WRITTEN PROBLEM: Transcribe the data below verbatim, from the line with "Open Notifications Center settings" to the line with "This screenshot has height=307, width=192.", including both of those lines. Omit the pictures from your answer.

PROVIDED ENTRIES:
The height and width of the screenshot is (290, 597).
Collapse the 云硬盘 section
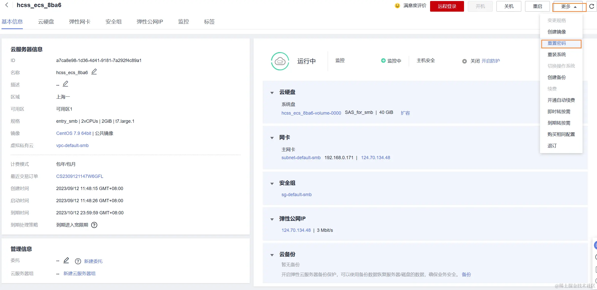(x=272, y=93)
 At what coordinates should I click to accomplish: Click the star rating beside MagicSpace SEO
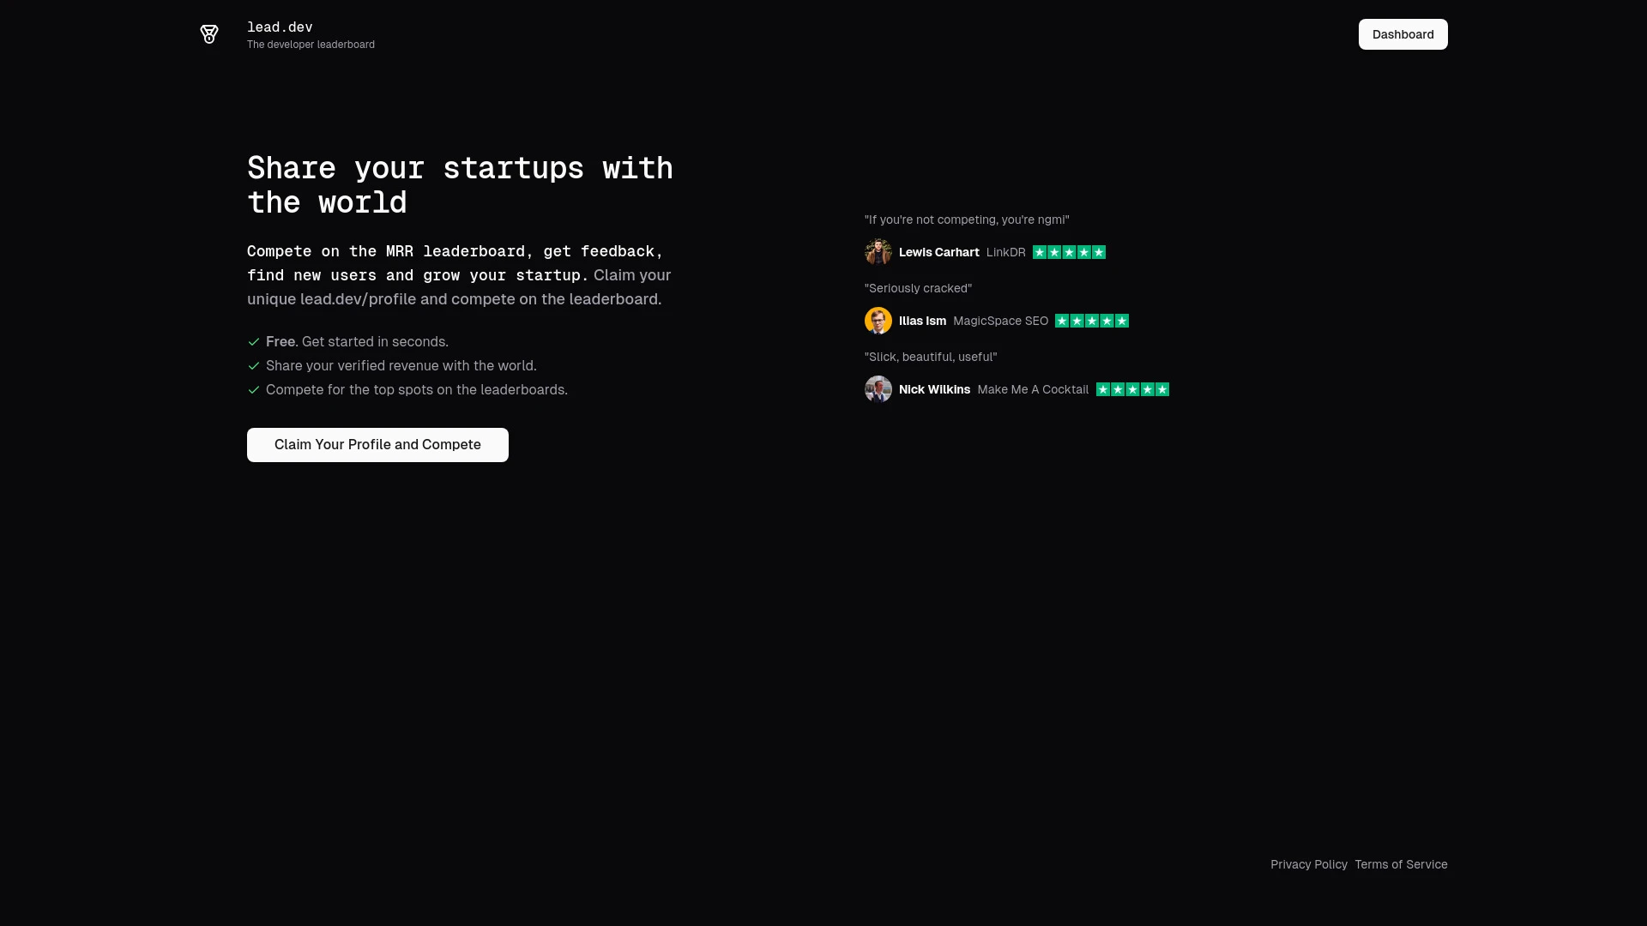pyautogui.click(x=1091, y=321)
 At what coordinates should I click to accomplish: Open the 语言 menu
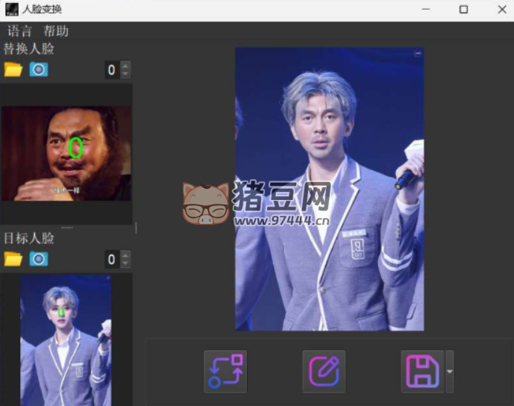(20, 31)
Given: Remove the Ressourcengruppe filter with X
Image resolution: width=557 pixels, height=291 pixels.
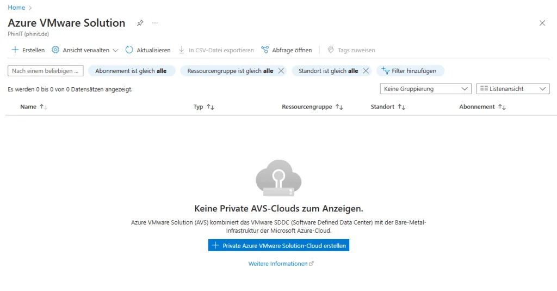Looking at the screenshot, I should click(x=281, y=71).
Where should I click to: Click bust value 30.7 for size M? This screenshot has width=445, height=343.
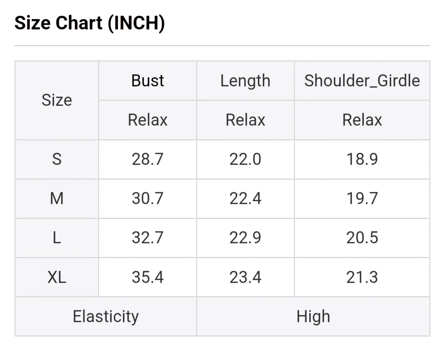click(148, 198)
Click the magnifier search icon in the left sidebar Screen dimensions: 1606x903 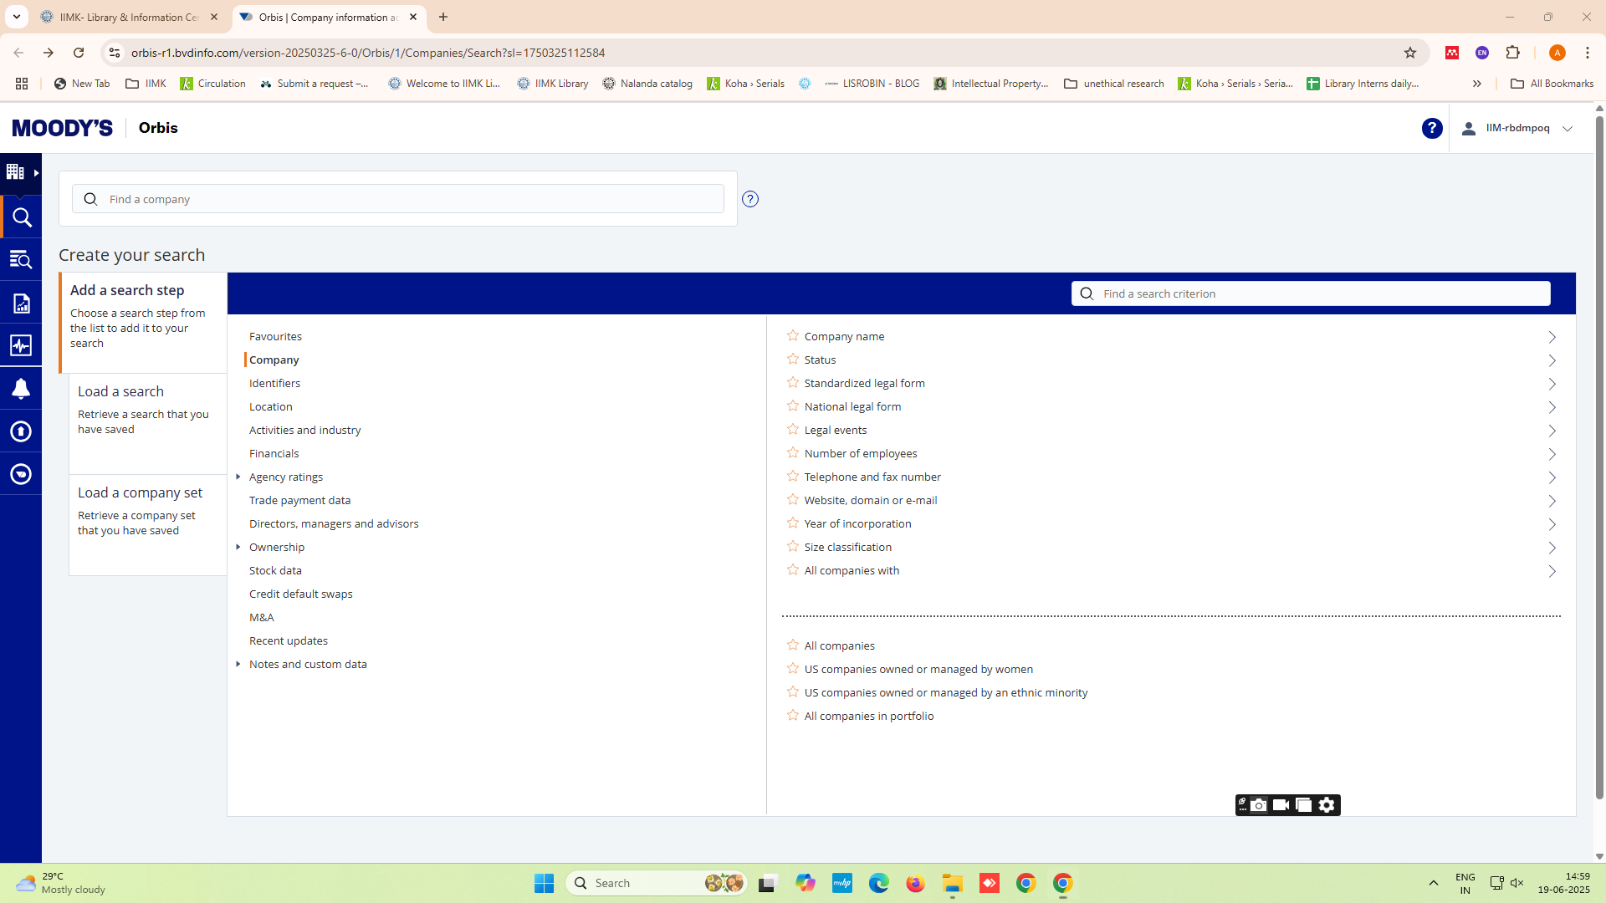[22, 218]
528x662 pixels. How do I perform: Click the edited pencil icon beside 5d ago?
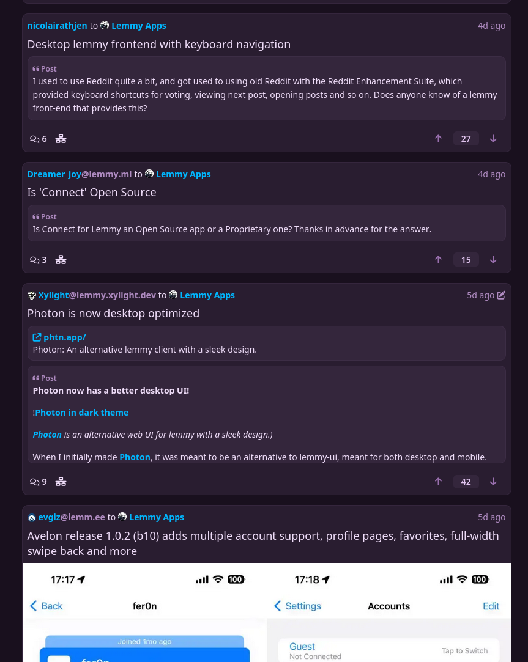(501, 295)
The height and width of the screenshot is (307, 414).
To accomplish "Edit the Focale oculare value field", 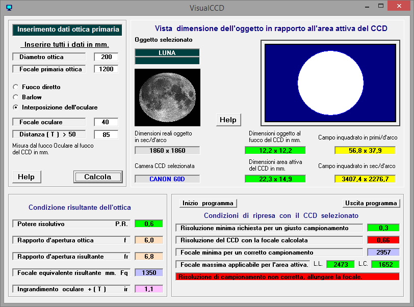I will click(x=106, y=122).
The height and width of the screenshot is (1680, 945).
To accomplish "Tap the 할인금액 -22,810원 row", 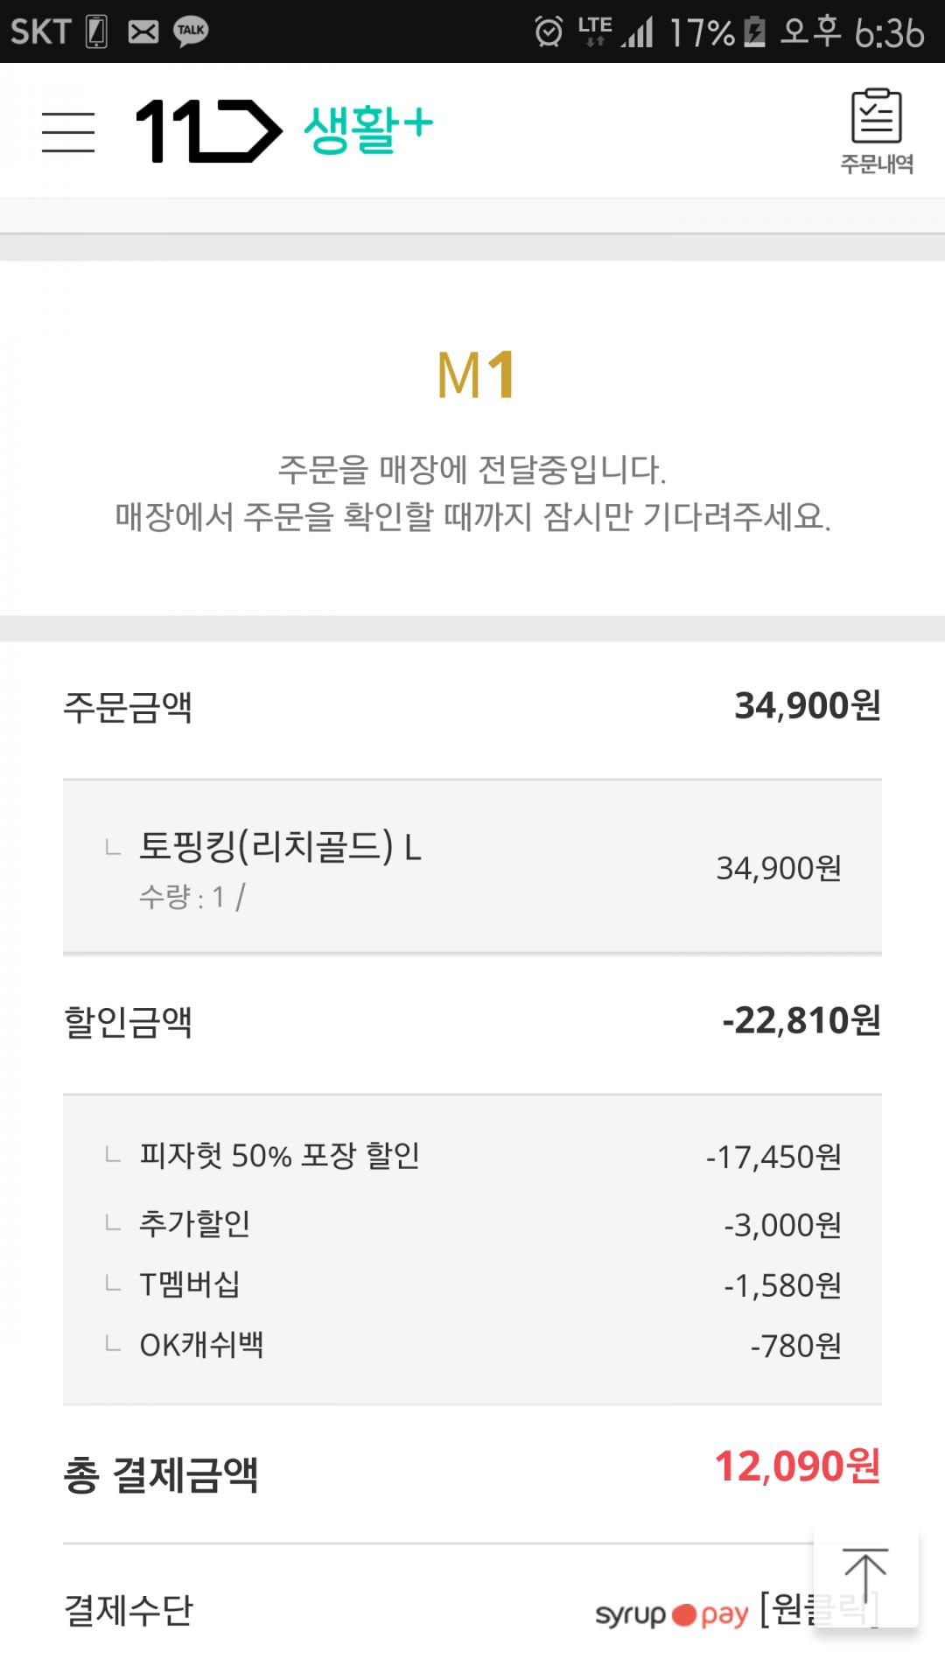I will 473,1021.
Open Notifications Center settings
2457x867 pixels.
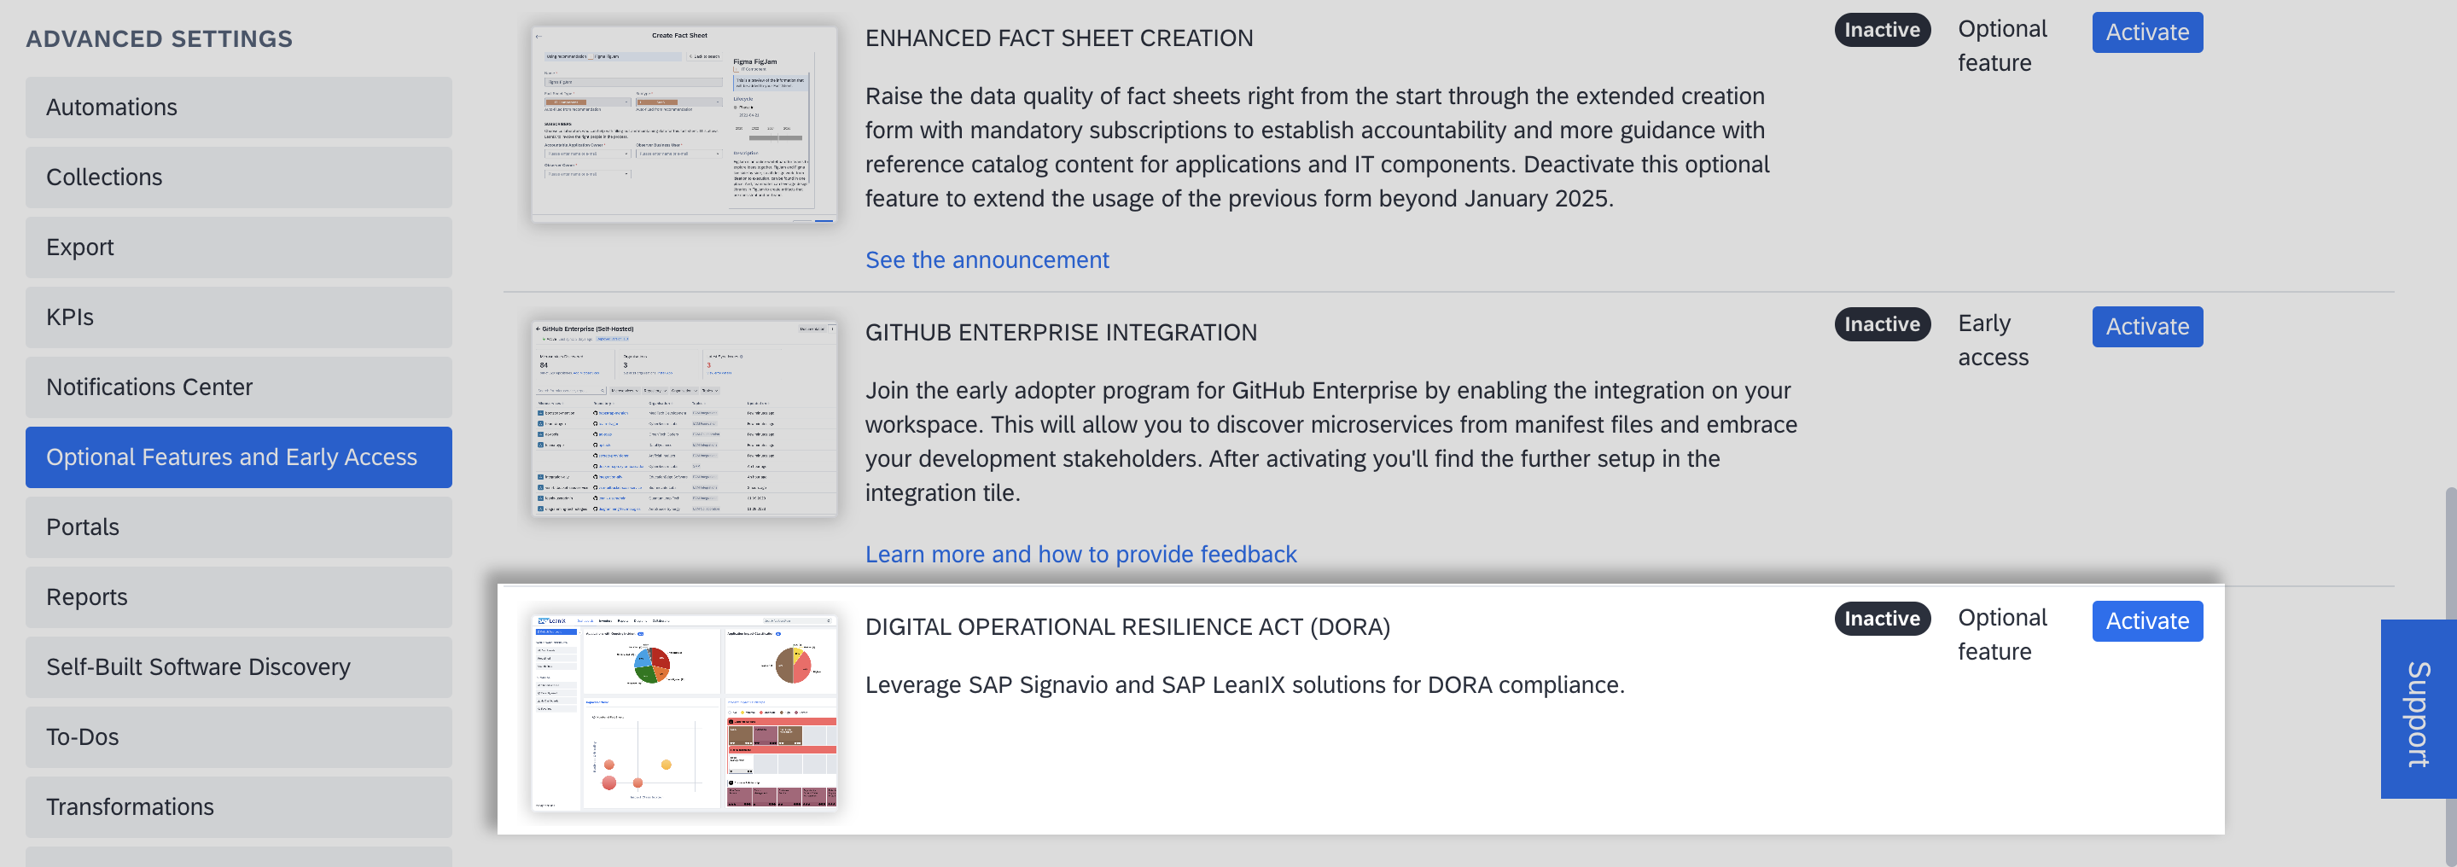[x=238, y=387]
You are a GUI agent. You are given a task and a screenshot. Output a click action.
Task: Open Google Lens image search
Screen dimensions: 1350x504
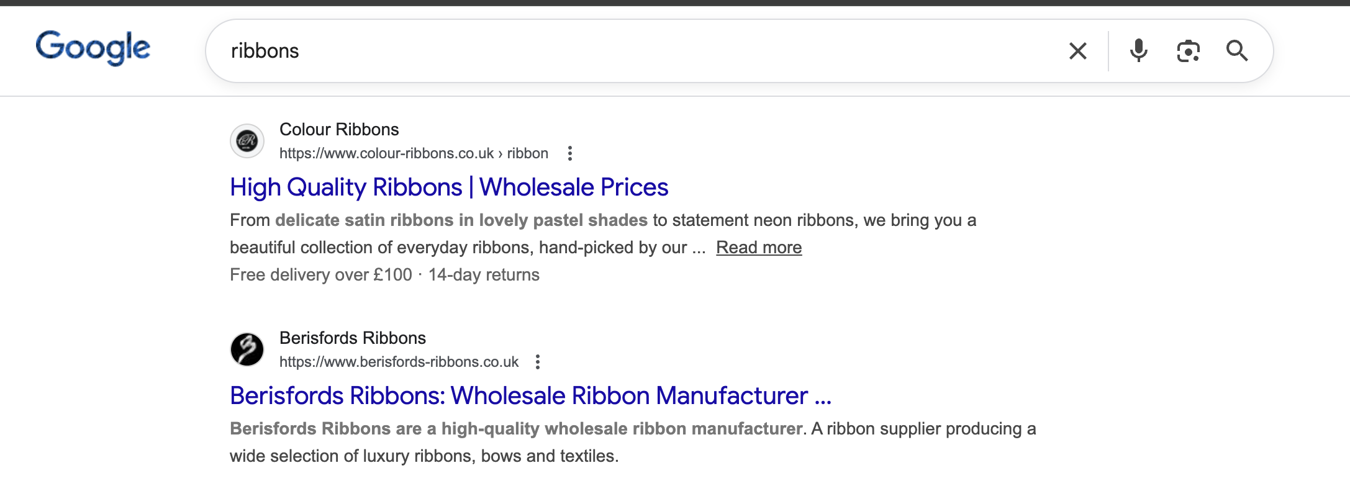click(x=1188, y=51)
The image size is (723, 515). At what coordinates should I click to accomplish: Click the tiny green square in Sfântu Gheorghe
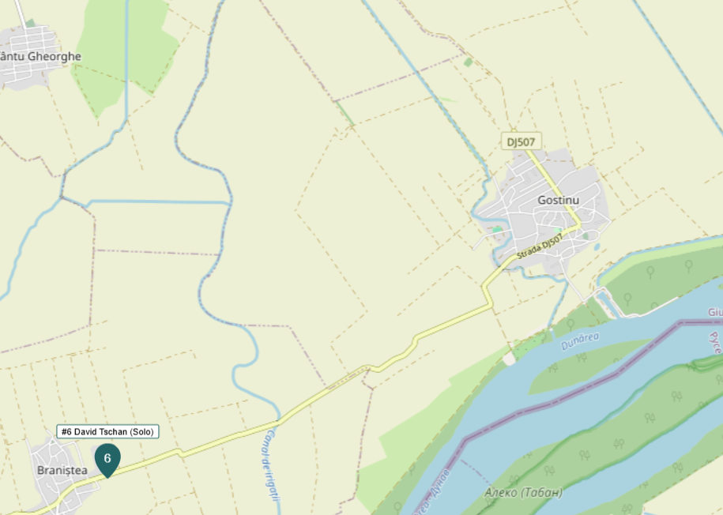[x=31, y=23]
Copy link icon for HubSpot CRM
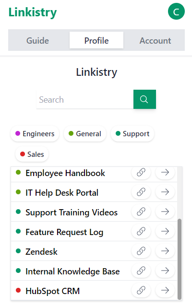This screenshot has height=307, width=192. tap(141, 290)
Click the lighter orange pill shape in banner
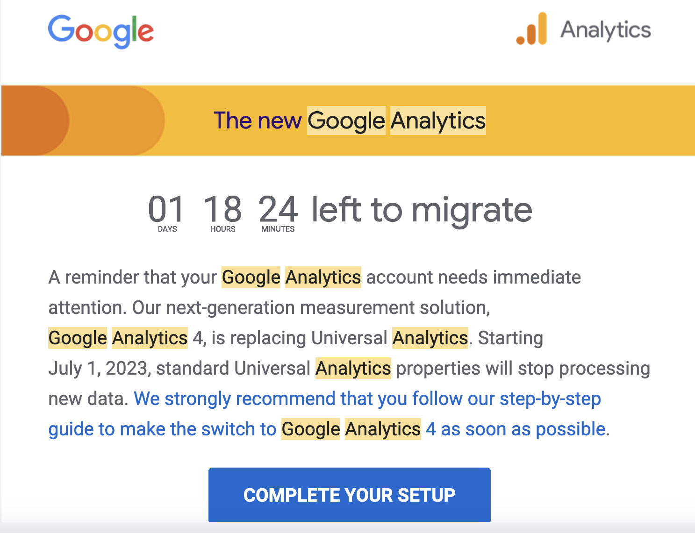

CORRECT RESULT:
Open Notifications Center settings
2457x867 pixels.
[x=238, y=387]
You are a GUI agent. You are given a task and a screenshot. Output a click action.
Task: Open Google Lens image search
Screen dimensions: 1350x504
click(x=1188, y=51)
The image size is (723, 515). At what coordinates should I click to accomplish: Click the tiny green square in Sfântu Gheorghe
[x=31, y=23]
Copy link icon for HubSpot CRM
This screenshot has height=307, width=192. tap(141, 290)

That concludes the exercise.